Back in 2009-2010, I used to host a half hour show on Siyatha TV, a private television channel in Sri Lanka, on inventions and innovation.
So it was good to return to Siyatha on 27 September 2016 — this time as a guest on their weekly talk show CIVIL, to talk about Sri Lanka’s new Right to Information (RTI) law.
Joining me was Dr Ranga Kalansooriya, experienced and versatile journalist who has recently become Director General of the Government Department of Information. Our amiable host was Prasanna Jayaneththi.
We discussed aspects of Sri Lanka’s Right to Information Act No 12 of 2016, adopted in late June 2016, with all political parties in Parliament supporting it. Certified by the Speaker on 4 August 2016, we are now in a preparatory period of six months during which all public institutions get ready for processing citizen request for information.
I emphasized on the vital DEMAND side of RTI: citizens and their various associations and groups need to know enough about their new right to demand and receive information from public officials — and then be motivated to exercise that right.
I argued that making RTI a fundamental right (through the 19th Amendment to the Constitution in April 2015), passing the RTI Act in June 2016 and re-orienting the entire public sector for information disclosure represent the SUPPLY side. It needs to be matched by inspiring and catalysing the DEMAND side, without which this people’s law cannot benefit people.
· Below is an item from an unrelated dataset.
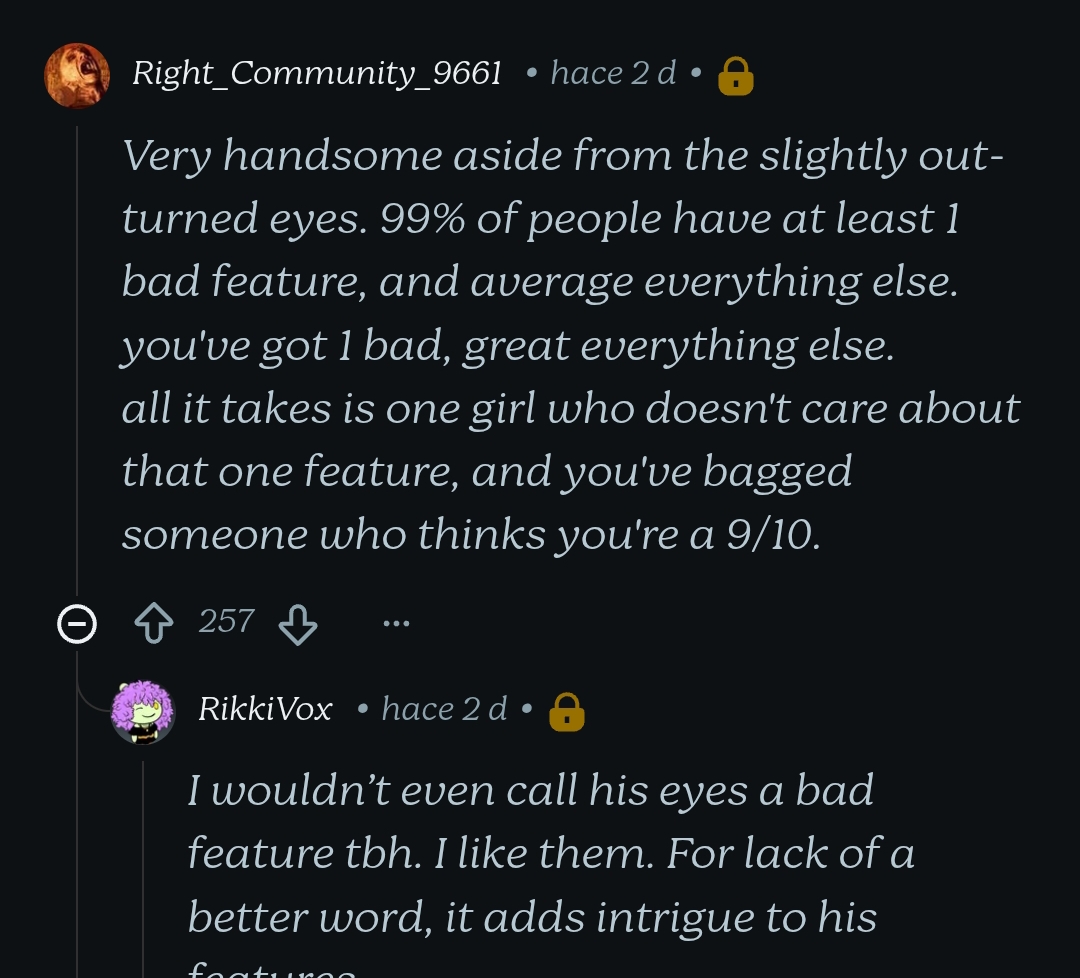1080x978 pixels.
Task: Open the Right_Community_9661 username link
Action: 316,73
On September 11, I moderated a plenary session on Right to Information (RTI) in South Asia: Staying the Course on a Bumpy Road.
It tried to distill key lessons in RTI implementation from India and Pakistan, especially for the benefit of Sri Lanka that has recently adopted its RTI law. Such lessons could also benefit other countries currently advocating their own RTI laws.
Here is the synopsis I wrote for the panel:
Right to Information (RTI) in South Asia:
Staying the Course on a Bumpy Road
In June 2016, Sri Lanka’s Parliament unanimously passed a Right to Information (RTI) Act, making the island nation the 108th country to have a RTI or freedom of information (FOI) law. That leaves only Bhutan in South Asia without such a law, according to the Commonwealth Human Rights Initiative (CHRI) in New Delhi.
Sri Lanka’s RTI law was preceded by over two decades of sustained advocacy by journalists, social activists and progressive lawyers. But the struggle is far from over. The island nation now faces the daunting task of ‘walking the talk’ on RTI, which involves a total reorientation of government and active engagement by citizens. As other South Asian countries know only too well, proper RTI implementation requires political will, administrative support and sufficient funds.
This panel is an attempt to address the following key questions:
How do India and Pakistan fare in terms of implementing their RTI laws?
What challenges did they face in the early days of RTI implementation?
What roles did government, civil society and media play in RTI process?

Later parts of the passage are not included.